Paylaş
Merhaba Güzin Abla, ailemin istemediği biriyle dini nikâhla evlendim. Birbirimizi seviyorduk. O karısından boşandı, evliliğinden iki çocuğu vardı. Benden 17 yaş büyük. O ortaokul mezunu, ben üniversite. Ben de 30 yaşındayım.
8 sene oldu. Şimdi bizim de iki çocuğumuz var, 2 ve 5 yaşında.
Annemle kaçak görüşüyorum, ablamlar ise annemle görüşmemi istemiyor. Evime benim tarafımdan hiç akrabamız gelmiyor.
Eşim çok huzursuz, yalancı ve kavgacı biri. Kavgalarımız sırasında ağza alınmayacak şeyler söylüyor.

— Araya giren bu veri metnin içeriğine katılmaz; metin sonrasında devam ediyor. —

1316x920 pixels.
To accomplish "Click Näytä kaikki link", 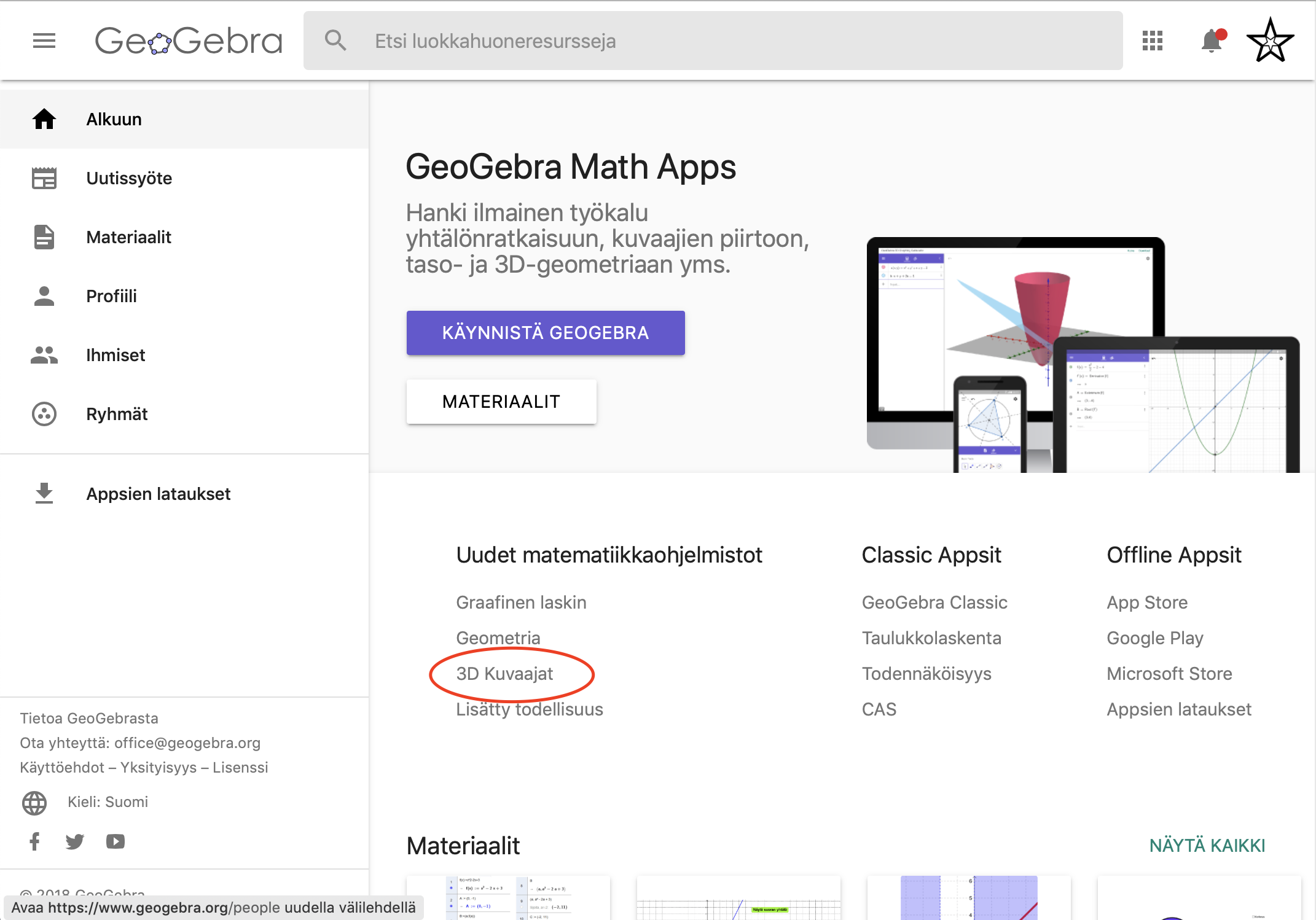I will (1207, 846).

Ben de oldum olası hiç sevmem böyle şeyleri. Hiç değmezmiş onun için göze aldıklarıma... Ve artık bende sevgi kalmadı.
Dayanamıyorum, ayrılmak istiyorum ama paramı onun ailesinden kalan ev için verdim ve hiç param yok.

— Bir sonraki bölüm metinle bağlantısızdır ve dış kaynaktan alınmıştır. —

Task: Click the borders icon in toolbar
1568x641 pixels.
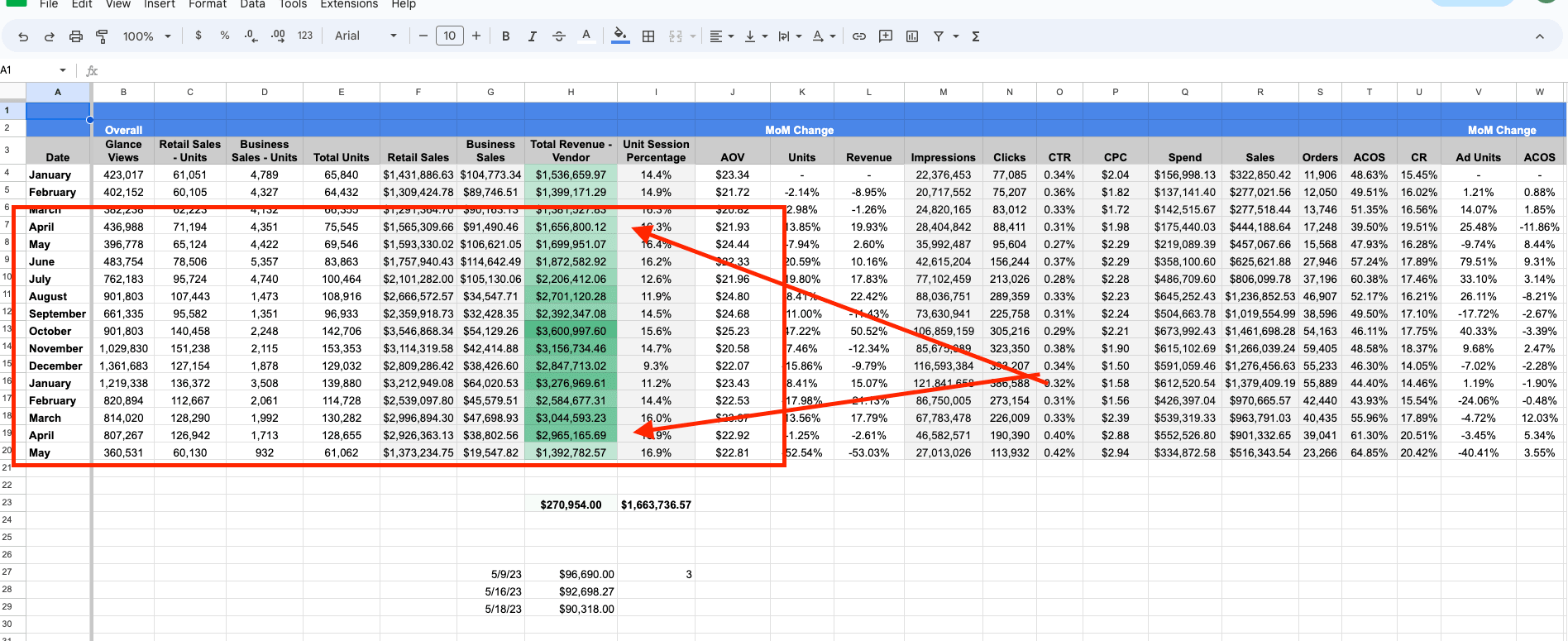Action: (x=648, y=36)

Arkadaşlarım uzakta ve ben burada yalnızlaştım. Annemde kalamam. Çocuklar küçük. Bir de eşim daha çok hiddetlenecek çünkü ayrılmak istemiyor.
Hayatıma temiz bir sayfa açmak istiyorum. Çünkü her şeyden pişmanım. Televizyonlardaki bazı kadın programlarındaki kadınları izlediğimde kendi yaptıklarım gözümün önüne geliyor.
Nasıl yaptım bunları, şaşıyorum.
Başkalarının hayatını altüst ettim.
Şimdi de pişmanım...
Ayrıca kardeşlerimi, annemi özledim. Ne yapmalıyım bilmiyorum?
◊ Rumuz: Eşimle anlaşamıyoruz
YANIT
Sevgili kızım, yapmaman gereken hatalar yapmışsın, bir yuvayı yıkmışsın, hiç değmeyecek bir erkek için tüm ailene sırtını dönmüşsün.
Şimdi pişman olduğunu söylüyorsun ama bunca yıl geçmiş aradan... Bir de üstelik iki çocuğun olmuş ve onlar da eminim mutsuz bir yuvada büyüyecekler.
Her zaman söylediğim gibi mutsuz evliliklerde olan hep çocuklara oluyor.
Ve bütün hayatları boyunca bu yaşadıkları, onların da hayatlarında ağır bir yük olarak kalacaktır.
Gerçekten benim de o televizyon programlarındaki inanılmaz olayları izlerken, kadınların fütursuzca anlattıklarını dinlerken, aklım duruyor.
Sen de yanlış yapmışsın ama bunun bedelini de ne yazık ki ödüyorsun.
Sevdiğin bu adamı hiç tanımadan evlenmişsin.
Ailen karşı çıksa da onun kabalıklarını, saygısız biri olduğunu, seni üzebileceğini görüp seni uyarmalarına rağmen inatla o adama gitmişsin.
Üstelik yuvasını yıkmasına sebep olarak, bir kadının ve çocuklarının acı çekmesine yol açmışsın.
Büyüklerimiz hep, “yıkılan bir yuvanın üzerine yuva kurulmaz” derlerdi.
Yine de senin için üzüldüm kızım. Ancak içinde bulunduğun bu duruma çözüm bulmak zor.
Dediğin gibi, iki çocuğunla annenin yanına dönmen pek de mümkün görünmüyor.
Çünkü bu evde seni istemeyen ablaların var ama belli mi olur, belki eşini bıraktığın için seni bağırlarına da basabilirler.
Özellikle de annen, sana kıyamayacaktır.
Ancak eşin seni rahat bırakmayabilir. Ama bütün bunlara rağmen kendi ayakların üzerinde durmak için ayrılmayı deneyebilirsin.
Bir hata yaptın diye bunun bedelini ömür boyu taşımak, bu adamı ömür boyu çekmek zorunda değilsin elbette.
Bunun için biraz cesarete ve şansa ihtiyacın var.